═══ SELECTED EXTRACT ═══

Question

At the instant shown, cars A and B are traveling at velocities of 58 m/s and 32 m/s , respectively. B is increasing its velocity by 2 m/s2, while A maintains a constant velocity. The radius of curvature at B is?B = 200 m.

Part A

Determine the magnitude of the velocity of B with respect to A.

Part B

Determine the direction angle of the velocity of B with respect to A.

Part C

Determine the magnitude of the acceleration of B with respect to A.

Part D

Determine the direction angle of the acceleration of B with respect to A.

Answer 1

Concepts and reason

The concepts used to solve this problem are curvilinear motion and relative velocity.

Curvilinear motion:

A particle is said to follow a curvilinear motion if the particle moves on a path other than a straight line or along a curved path.

As in this problem car $B$ moves on a curved path so it has a curvilinear motion.

═══ RECORD LIST ═══

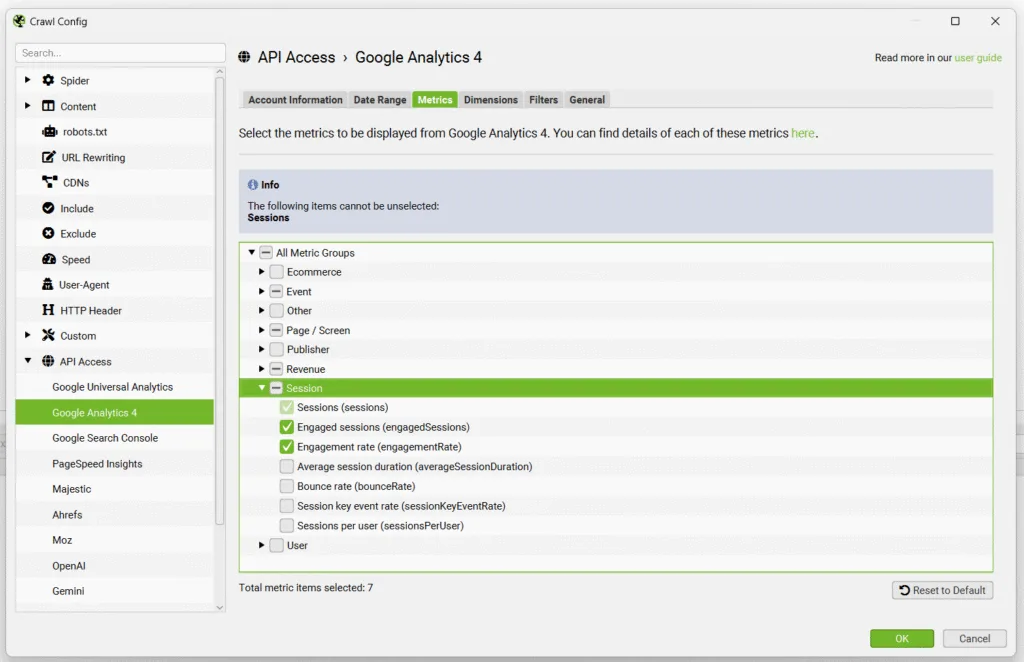The height and width of the screenshot is (662, 1024).
Task: Check the Sessions per user metric
Action: click(x=286, y=525)
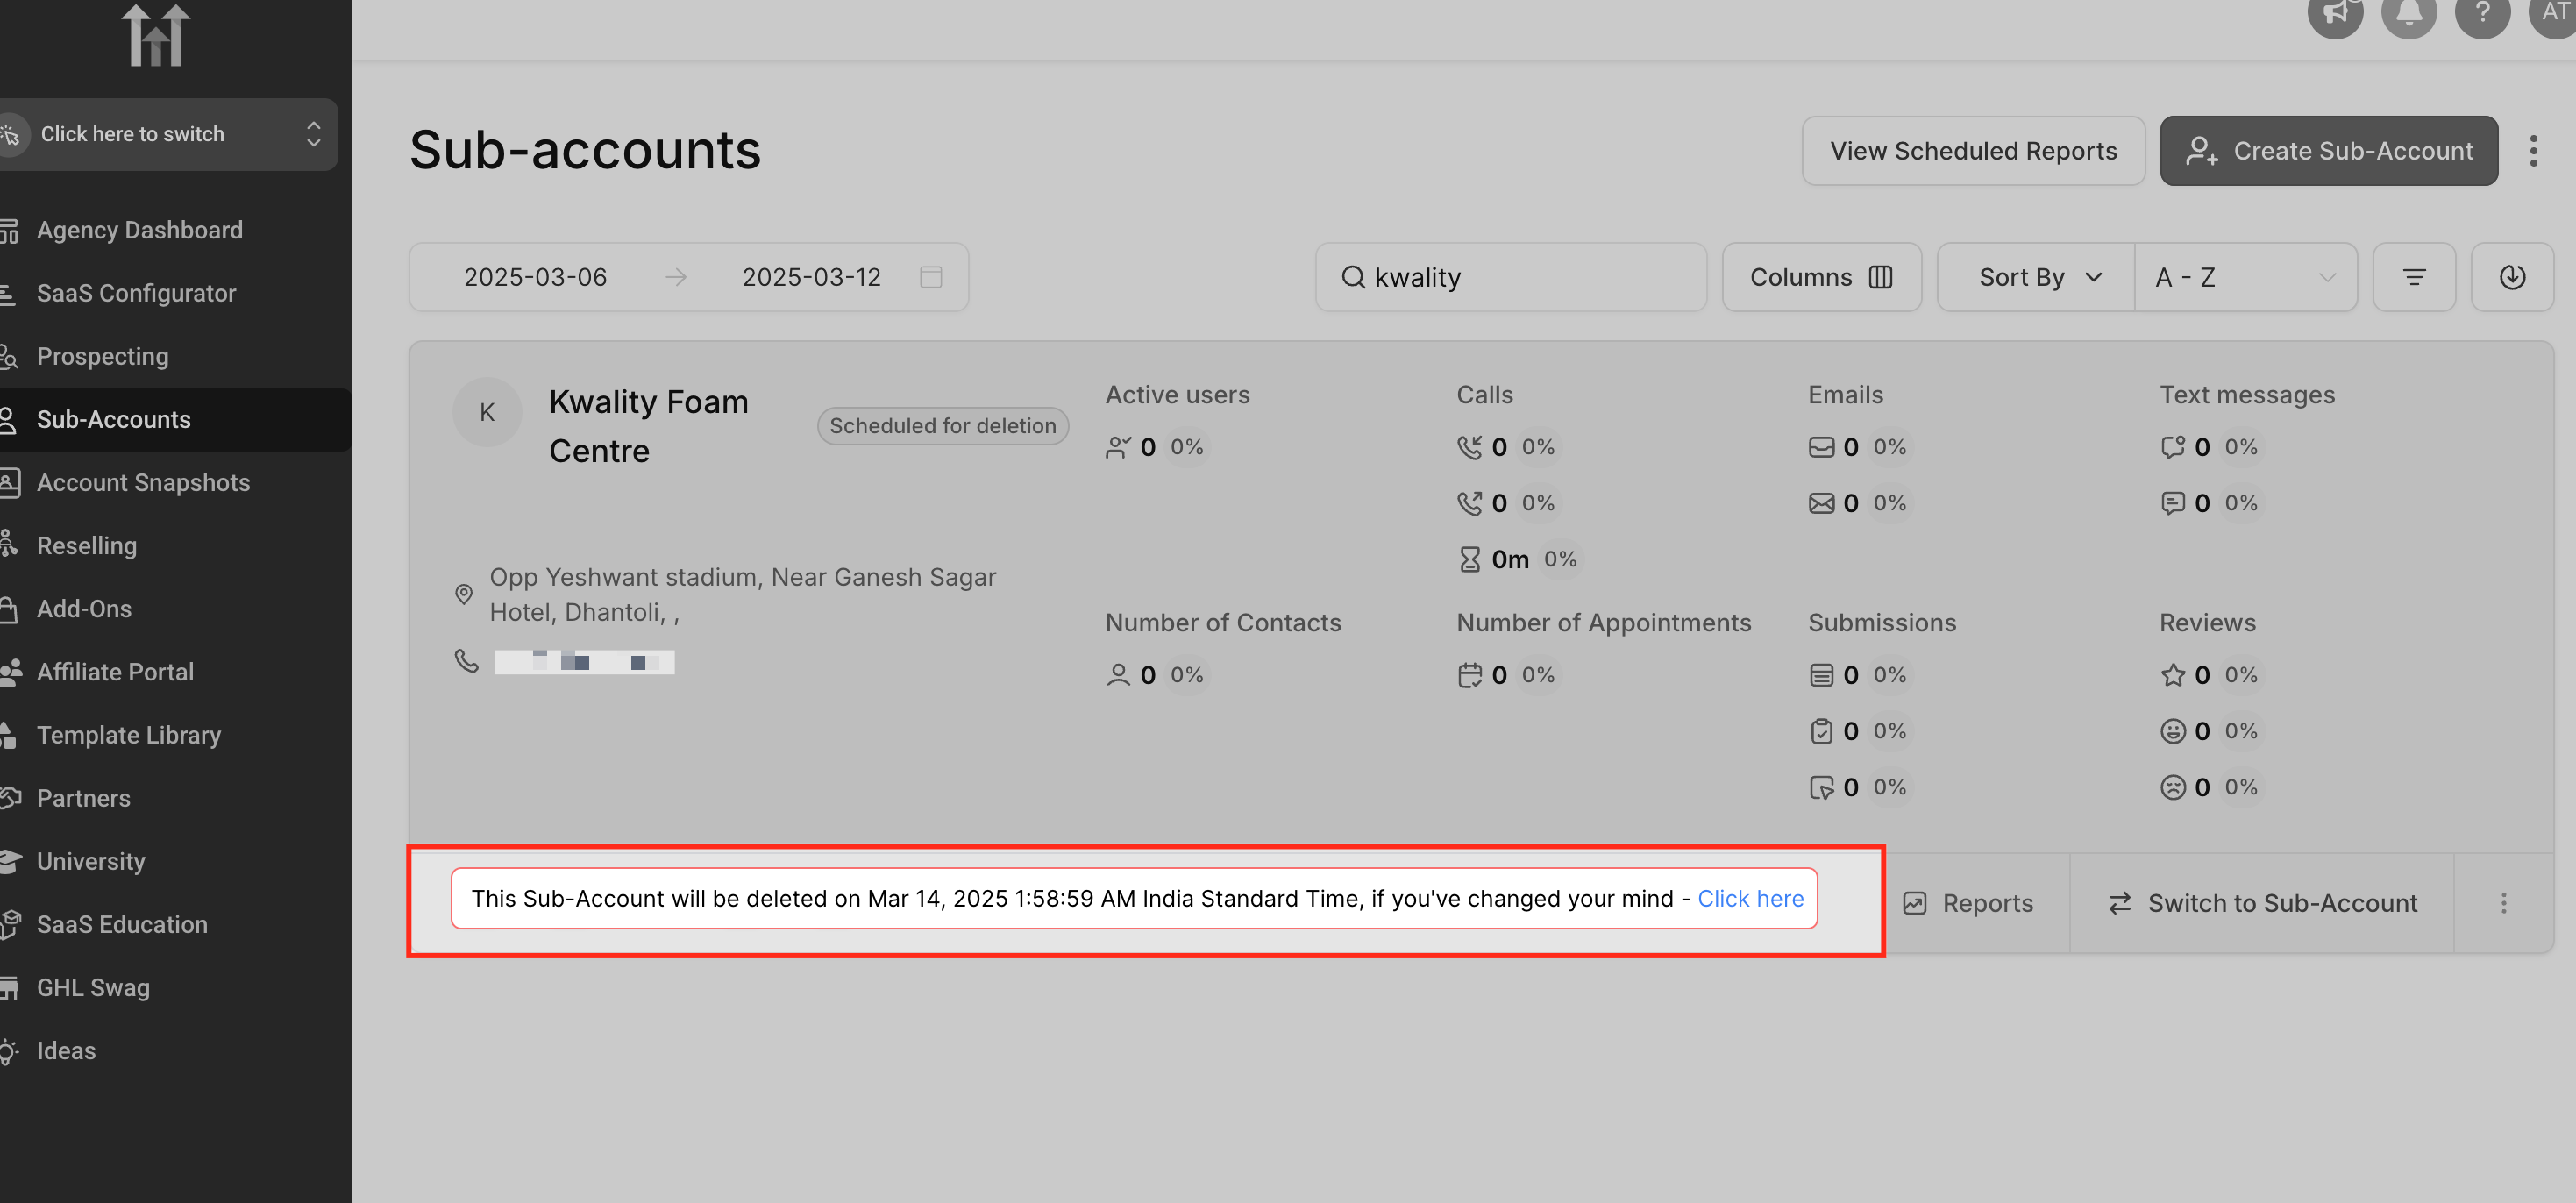The height and width of the screenshot is (1203, 2576).
Task: Open the three-dot menu beside Create Sub-Account
Action: pos(2532,151)
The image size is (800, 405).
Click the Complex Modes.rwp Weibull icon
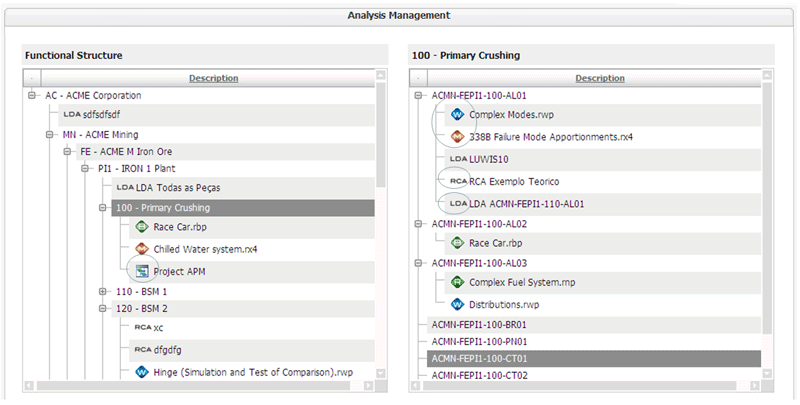(457, 115)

═══

JOB:
According to the car problem, why is car B's motion curvilinear? The items come from a separate source.

SOLUTION FOR THIS TASK:
Car B moves along a curved path. The text defines curvilinear motion as motion along a path other than a straight line, or along a curved path, so B's motion fits that definition.